Wisner approached Clay and received similar access for his “Special Forces” staff. This file-laundering system worked well, and derogatory information was withheld from the CIC field investigators checking on visa applicants. For example, the CIC had a thick dossier on Stanislaw Hrynkievich which listed the fact that he had been arrested in 1945 as a security suspect, had confessed during imprisonment to being a Nazi collaborator, and had also admitted being vice president of the White Ruthenian “self-help” committee in Berlin, which was enough by itself to place him in the CIC‘s “automatic arrest” category.

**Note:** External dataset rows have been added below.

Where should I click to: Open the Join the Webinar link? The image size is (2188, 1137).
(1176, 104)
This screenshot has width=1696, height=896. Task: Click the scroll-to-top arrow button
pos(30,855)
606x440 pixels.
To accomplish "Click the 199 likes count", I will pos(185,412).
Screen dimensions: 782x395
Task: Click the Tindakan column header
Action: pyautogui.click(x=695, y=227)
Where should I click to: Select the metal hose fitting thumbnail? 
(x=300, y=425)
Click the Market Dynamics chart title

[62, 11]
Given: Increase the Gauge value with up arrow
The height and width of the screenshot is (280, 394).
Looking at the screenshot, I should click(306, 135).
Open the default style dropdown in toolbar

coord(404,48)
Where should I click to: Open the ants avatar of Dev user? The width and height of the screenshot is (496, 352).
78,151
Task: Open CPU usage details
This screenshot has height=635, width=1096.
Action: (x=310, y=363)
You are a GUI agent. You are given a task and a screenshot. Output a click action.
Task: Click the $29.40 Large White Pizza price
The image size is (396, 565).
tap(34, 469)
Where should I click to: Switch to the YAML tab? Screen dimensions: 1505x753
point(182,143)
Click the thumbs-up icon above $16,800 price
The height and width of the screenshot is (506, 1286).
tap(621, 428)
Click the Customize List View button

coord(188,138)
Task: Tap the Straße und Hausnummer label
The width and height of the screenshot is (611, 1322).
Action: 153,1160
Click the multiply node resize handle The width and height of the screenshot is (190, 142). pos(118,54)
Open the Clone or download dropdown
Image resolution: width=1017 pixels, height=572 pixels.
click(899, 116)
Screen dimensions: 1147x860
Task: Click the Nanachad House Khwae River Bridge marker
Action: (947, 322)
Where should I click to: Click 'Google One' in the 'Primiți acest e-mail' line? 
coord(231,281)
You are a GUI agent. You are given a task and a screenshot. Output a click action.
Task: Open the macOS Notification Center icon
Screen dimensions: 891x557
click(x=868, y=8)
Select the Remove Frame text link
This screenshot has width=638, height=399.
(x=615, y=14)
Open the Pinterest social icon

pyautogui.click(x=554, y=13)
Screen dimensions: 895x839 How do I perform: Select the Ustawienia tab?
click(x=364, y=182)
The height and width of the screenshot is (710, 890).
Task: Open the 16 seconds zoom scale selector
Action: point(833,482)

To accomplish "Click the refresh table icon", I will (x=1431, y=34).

Moreover, he had been a ranking member of the central committee of the Byelorussian government, which made him both a “quisling” and a member of a “movement hostile.” Placed on top of all these incriminating documents is a letter from the Central Repository to the CIC visa investigator stating that its records showed that Hrynkievich was a medical-school student in Berlin who was staunchly anticommunist. This was the only information furnished to the DP Commission,
[2]
and Hrynkievich was permitted to go to the United States despite his having been imprisoned by the Americans for his Nazi activities, and despite his denial of this fact on his visa form.
113
After the CIC check was evaded, the rest was easy. Few immigration officials had even heard of Byelorussia. Since the Soviets did not furnish information to the IRO, it was barely mentioned in the agency manual. Most of the émigrés did not even bother to change their names, since usually all that was necessary to defeat the CIC filing system was a minor variation in spelling. For example, the highest-ranking collaborator under the administration of General Wilhelm Kube, Dr. Ivan Ermachenko, emigrated to the U.S. as Dr. John Jermaczenko, a permissible phonetic transliteration from the Cyrillic alphabet of Byelorussia into the Latin alphabet of Poland. Most Belarus émigrés had already listed their birthplace as Polish Byelorussia to avoid the earlier repatriation efforts, and so use of the Polish form of their surname was consistent with their previous cover stories. The name translation ploy was so successful that it enabled the majority of Byelorussians to escape detection from the even more antiquated filing systems of the FBI. The Immigration and Naturalization Service of the Department of Justice did not even pretend to maintain an efficient filing system.